Social media companies cut hundreds of content moderation jobs over the continuing wave of tech layoffsstoking fears among industry workers and online safety advocates that major platforms are less able to tackle abuse than they were just months ago.
Tech companies have announced more than 101,000 job cuts this year alone, in addition to the nearly 160,000 during 2022, according to tracker Layoffs.fyi. Among the wide range of job functions affected by these cuts are the “trust and safety” teams – the units within the main platform operators and the contractor companies they hire that enforce content policies and fight against speech. hate and misinformation.
Earlier this month, Alphabet reportedly downsize Jigsawa Google unit that creates content moderation tools and describes himself as tracking “threats to public societies,” such as civilian oversight, from at least a third over the past few weeks. Meta’s main contractor for content moderation in Africa said in January that it was removal of 200 employees as he moved away from content review services. In November, the mass layoffs of Twitter affected many staff responsible for limiting prohibited content such as hate speech and targeted harassment, and the company dissolved its Trust and Security Council the next month.
Postings on Indeed with “trust and safety” in their job titles were down 70% last month compared to January 2022 among employers across all industries, the job board told NBC News. While tech recruiting in particular has retreated across the board as the industry shrinks from its pandemic hiring frenzy, advocates said the global need for content moderation remains acute.
“Markets go up and down, but the need for trust and safety practices is constant or, where appropriate, increases over time,” said Charlotte Willner, executive director of the Trust & Safety Professional Association, a global organization for workers who develop and enforce digital platform policies regarding online behavior.

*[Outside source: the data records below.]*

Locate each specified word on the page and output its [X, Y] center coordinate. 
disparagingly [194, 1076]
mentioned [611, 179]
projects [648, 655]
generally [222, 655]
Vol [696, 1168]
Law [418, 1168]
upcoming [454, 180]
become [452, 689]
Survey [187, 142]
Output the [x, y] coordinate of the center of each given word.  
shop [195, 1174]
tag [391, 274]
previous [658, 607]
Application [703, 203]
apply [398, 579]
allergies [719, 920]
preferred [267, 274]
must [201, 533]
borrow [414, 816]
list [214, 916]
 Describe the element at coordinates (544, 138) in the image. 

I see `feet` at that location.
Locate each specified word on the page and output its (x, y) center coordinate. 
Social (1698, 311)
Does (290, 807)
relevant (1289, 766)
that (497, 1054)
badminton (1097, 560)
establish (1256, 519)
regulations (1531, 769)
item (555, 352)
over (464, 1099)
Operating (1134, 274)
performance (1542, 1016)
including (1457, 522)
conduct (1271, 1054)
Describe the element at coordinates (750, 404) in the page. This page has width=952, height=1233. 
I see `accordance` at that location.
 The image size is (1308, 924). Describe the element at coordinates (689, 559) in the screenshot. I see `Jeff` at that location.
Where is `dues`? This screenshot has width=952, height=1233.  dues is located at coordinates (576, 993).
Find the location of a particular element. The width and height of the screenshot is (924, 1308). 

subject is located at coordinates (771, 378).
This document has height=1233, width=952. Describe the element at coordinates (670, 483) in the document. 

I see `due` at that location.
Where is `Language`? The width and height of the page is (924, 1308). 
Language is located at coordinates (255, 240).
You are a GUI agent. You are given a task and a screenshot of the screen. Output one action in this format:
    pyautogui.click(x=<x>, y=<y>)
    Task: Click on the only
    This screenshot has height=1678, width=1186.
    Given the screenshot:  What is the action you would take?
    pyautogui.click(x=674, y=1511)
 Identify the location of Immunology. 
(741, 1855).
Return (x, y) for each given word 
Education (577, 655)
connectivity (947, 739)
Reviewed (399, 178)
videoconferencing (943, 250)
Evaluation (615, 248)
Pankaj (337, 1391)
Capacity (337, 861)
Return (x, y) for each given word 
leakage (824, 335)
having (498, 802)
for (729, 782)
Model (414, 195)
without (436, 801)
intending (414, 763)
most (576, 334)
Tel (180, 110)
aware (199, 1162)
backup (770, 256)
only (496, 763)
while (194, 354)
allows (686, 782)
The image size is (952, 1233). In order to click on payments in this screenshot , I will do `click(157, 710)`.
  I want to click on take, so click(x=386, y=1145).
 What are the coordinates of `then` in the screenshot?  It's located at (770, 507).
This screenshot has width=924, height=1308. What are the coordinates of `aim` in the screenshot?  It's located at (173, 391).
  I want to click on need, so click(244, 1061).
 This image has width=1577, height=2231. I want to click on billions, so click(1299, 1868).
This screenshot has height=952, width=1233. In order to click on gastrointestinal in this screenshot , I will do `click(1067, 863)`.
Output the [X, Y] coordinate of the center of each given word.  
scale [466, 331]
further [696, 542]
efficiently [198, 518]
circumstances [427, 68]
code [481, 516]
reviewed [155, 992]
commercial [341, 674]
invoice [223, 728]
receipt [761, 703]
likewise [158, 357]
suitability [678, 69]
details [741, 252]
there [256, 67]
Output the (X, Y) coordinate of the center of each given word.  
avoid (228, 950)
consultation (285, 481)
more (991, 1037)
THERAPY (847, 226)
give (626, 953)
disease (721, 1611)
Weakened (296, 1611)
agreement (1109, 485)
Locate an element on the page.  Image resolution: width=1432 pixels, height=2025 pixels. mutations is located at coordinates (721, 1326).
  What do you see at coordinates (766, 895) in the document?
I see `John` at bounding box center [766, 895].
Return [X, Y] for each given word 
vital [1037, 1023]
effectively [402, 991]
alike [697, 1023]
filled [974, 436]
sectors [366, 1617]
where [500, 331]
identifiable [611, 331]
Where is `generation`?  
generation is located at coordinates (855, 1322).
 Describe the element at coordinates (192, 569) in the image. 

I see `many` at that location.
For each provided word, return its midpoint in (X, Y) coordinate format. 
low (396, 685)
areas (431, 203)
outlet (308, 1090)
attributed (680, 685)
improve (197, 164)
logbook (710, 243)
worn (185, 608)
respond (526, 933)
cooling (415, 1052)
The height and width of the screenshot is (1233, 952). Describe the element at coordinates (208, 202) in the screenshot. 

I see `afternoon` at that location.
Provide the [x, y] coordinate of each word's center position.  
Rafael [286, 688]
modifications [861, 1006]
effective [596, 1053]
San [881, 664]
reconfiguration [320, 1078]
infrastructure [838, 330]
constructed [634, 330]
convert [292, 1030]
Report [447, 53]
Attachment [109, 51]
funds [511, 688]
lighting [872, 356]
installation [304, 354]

A Twitter employee who still works on the company’s trust and safety operations and asked not to be identified for fear of retaliation described feeling worried and overwhelmed since the department’s cuts last fall.
“We were already underrepresented globally. The United States had a lot more staff than outside the United States,” the employee said. “In places like India, which are really marked by complicated religious and ethnic divisions, this hateful and potentially violent conduct has really increased. Fewer people means less work being done in many different spaces.
Twitter accounts offering to trade or sell child sexual abuse material stayed on the platform for months after CEO Elon Musk promised in November to crack down on child exploitation, NBC News reported in January. “We certainly know we still have work to do in space, and we certainly think we’ve improved rapidly,” Twitter said at the time in response to the findings.
A representative for Alphabet had no comment. Twitter did not respond to requests for comment.
A Meta spokesperson said the company “respects[s] Sama’s decision to quit the content review services she provides to social media platforms. We are working with our partners during this transition to ensure there is no impact to our ability to review content. Meta has more than 40,000 people “working on safety and security,” including 15,000 content reviewers, the spokesperson said.
Worries about trust and security cuts coincide with Washington’s growing interest in tighter regulation of Big Tech on multiple fronts.
In his State of the Union Address On Tuesday, President Biden urged Congress to “pass bipartisan legislation to strengthen antitrust enforcement and prevent major online platforms from giving their own products an unfair advantage,” and to “impose tougher limits on personal data that companies collect about all of us”. Biden and lawmakers from both parties have also signaled their openness to reforming Section 230, a measure that has long shielded tech companies from liability for speech and activity on their platforms.
“Various governments are looking to force big tech companies and social media platforms [to become more] responsible for ‘harmful’ content,” said Alan Woodward, cybersecurity expert and professor at the University of Surrey in the UK.
In addition to exposing tech companies to greater regulatory risk, any setback in content moderation “should be of concern to everyone,” he said. “It’s not just about weeding out inappropriate child abuse material, but covers subtle areas of misinformation that we know are meant to influence our democracy.”